THE DEBATE BETWEEN THE FOLLOWERS OF GALL AND THE
followers of Flourens colored thinking about the brain over the next several decades. It was not resolved until the second half of the nineteenth century, when the question attracted the attention of two neurologists, Pierre-Paul Broca in Paris and Carl Wernicke in Breslau, Germany. In the course of their studies of patients with specific language deficits, or aphasias, Broca and Wernicke made several important discoveries. Taken together, these discoveries form one of the most exciting chapters in the study of human behavior—namely, the first insight into the biological basis of a complex cognitive ability, language.

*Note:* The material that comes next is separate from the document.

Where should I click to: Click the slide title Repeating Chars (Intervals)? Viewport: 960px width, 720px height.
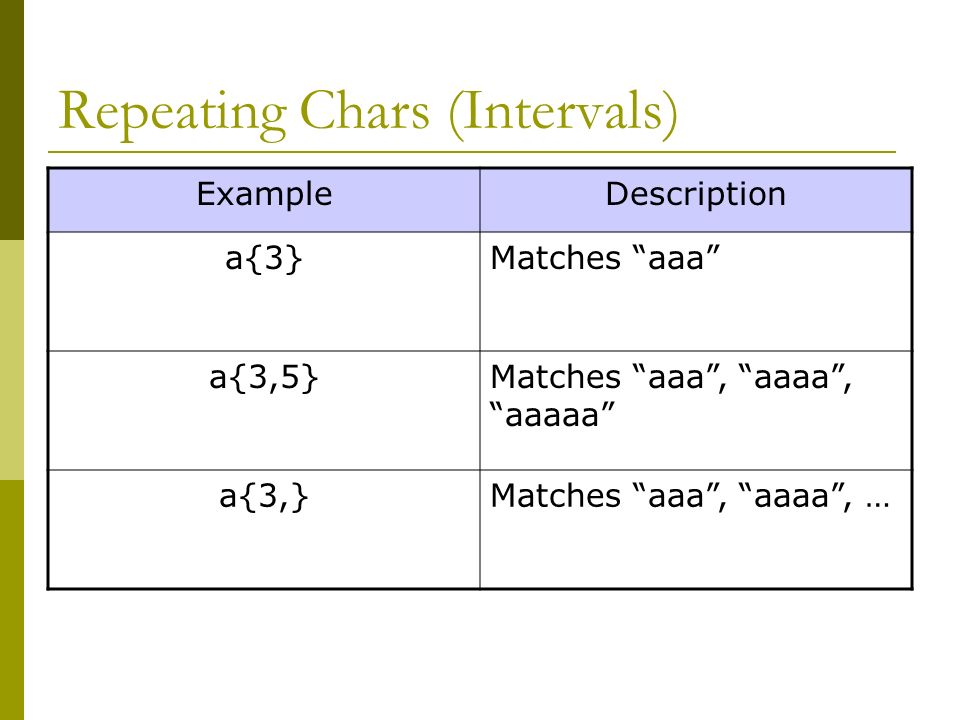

Rather than exploring the normal brain to test Gall’s ideas, as Flourens had done, Broca and Wernicke studied disease states—what physicians at that time referred to as nature’s experiments. They succeeded in associating specific disorders of language with damage to particular areas of the cerebral cortex, thus providing convincing evidence that at least some higher mental functions arise there.

The cerebral cortex has two important characteristics. First, although its two hemispheres appear to be mirror images of each other, they differ in both structure and function. Second, each hemisphere is concerned primarily with sensing and moving the opposite side of the body. Thus, sensory information that arrives at the spinal cord from the left side of the body—from the left hand, say—crosses over to the right side of the nervous system on its way to the cerebral cortex. Similarly, motor areas in the right hemisphere control movements of the left half of the body.

 

8–2 Two pioneers in the study of brain function in language.
(Portraits reprinted from
Essentials of Neural Science and Behavior
, Kandel, Schwartz, and Jessell, McGraw-Hill, 1995. Brain images courtesy of Hanna Damasio.)

 

Broca (figure 8–2), who was also a surgeon and anthropologist, founded what we now call neuropsychology, a science that examines alterations in mental processes produced by brain damage. In 1861 he described a fifty-one-year-old Parisian shoemaker named Leborgne who had suffered a stroke twenty-one years earlier. As a result of his stroke, Leborgne had lost the ability to speak fluently, although he indicated with facial expressions and actions that he understood the spoken language quite well. Leborgne had none of the conventional motor deficits that would affect speech. He had no difficulty moving his tongue, mouth, or vocal cords. In fact, he could utter isolated words, whistle, and sing a melody without difficulty, but he could not speak grammatically or create complete sentences. Moreover, his difficulty was not limited to the spoken language; Leborgne could not express his ideas in writing either.

Leborgne died one week after Broca first examined him. At the postmortem examination Broca discovered a damaged area, or lesion, in a region of the frontal lobe now called Broca’s area (figure 8–2). He went on to study, after their deaths, the brains of eight other patients who had been unable to speak. Each had a similar lesion in the frontal lobe of the left cerebral hemisphere. Broca’s findings provided the first empirical evidence that a well-defined mental capacity could be assigned to a specific region of the cortex. Since all the patients’ lesions were in the left hemisphere, Broca established that the two hemispheres, though apparently symmetrical, have different roles. This discovery led him to announce, in 1864, one of the most famous principles of brain function:
“Nous parlons avec l’hémisphère gauche!”
(We speak with the left hemisphere!)

Broca’s discovery stimulated a search for the location of other behavioral functions in the cortex. Nine years later two German physiologists, Gustav Theodor Fritsch and Eduard Hitzig, galvanized the scientific community when they showed that dogs would move their limbs in predictable ways when a specific region of the cerebral cortex was stimulated electrically. Moreover, Fritsch and Hitzig identified the small areas of the cortex that controlled the individual muscle groups responsible for the movements.